The memory metal minimal access cage: a new concept in lumbar interbody fusion-a prospective, noncomparative study to evaluate the safety and performance

Brief review


*Title: The memory metal minimal access cage: a new concept in lumbar interbody fusion-a prospective, noncomparative study to evaluate the safety and performance

*Authors: D. Kok, R. D. Donk, F. H.Wapstra, and A. G. Veldhuizen





















Study Design
A single-centre, prospective, non-comparative study


Objective
To evaluate the performance and safety of the Memory Metal Minimal Access Cage (MAC) in Lumbar Interbody Fusion.


Summary of Background Data
Interbody fusion cages in general are designed to withstand high axial loads and in the meantime to allow ingrowth of new bone for bony fusion.
In many cages the contact area with the endplate is rather large leaving a relatively small contact area for the bone graft with the adjacent host bone.
MAC is constructed from the memory metal Nitinol and builds on the concept of sufficient axial support in combination with a large contact area of the graft facilitating bony ingrowth and ease in minimal access implantation due to its high deformability.


Methods
Subjects: 25 patients with back and radicular leg pain from a single level degenerative lumbar disc underwent an interbody fusion using MAC and pedicle screws.

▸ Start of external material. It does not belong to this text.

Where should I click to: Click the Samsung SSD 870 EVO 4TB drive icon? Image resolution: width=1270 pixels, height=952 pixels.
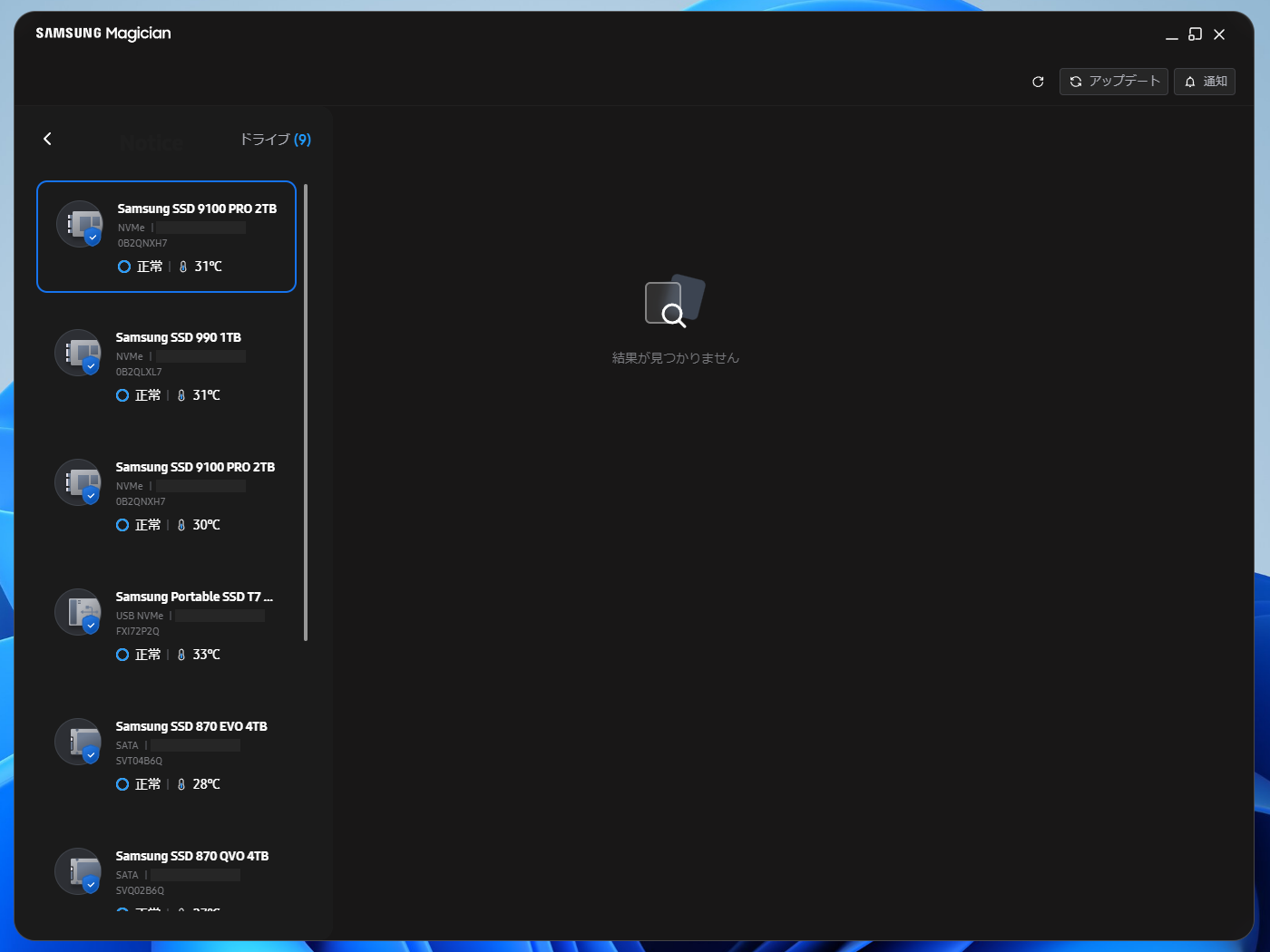79,742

Clinical evaluation: Oswestry Disability Index (ODI), Short Form 36 questionnaire (SF-36) and pain visual analogue scale (VAS) scores

-The interbody fusion status was assessed using conventional radiographs and CT scan.
-Safety of the device was studied by registration of intra- and post-operative adverse effects.






Results
Clinical performance: improved significantly (P < .0018)
-CT scan confirmed solid fusion in all 25 patients at two year follow-up.
-In 2 patients migration of the cage occurred, which was resolved uneventfully by placing a larger size at the subsequent revision.


Conclusions

We conclude that the Memory Metal Minimal Access Cage (MAC) resulted in 100% solid fusions in 2 years and proved to be safe, although two patients required revision surgery in order to achieve solid fusion.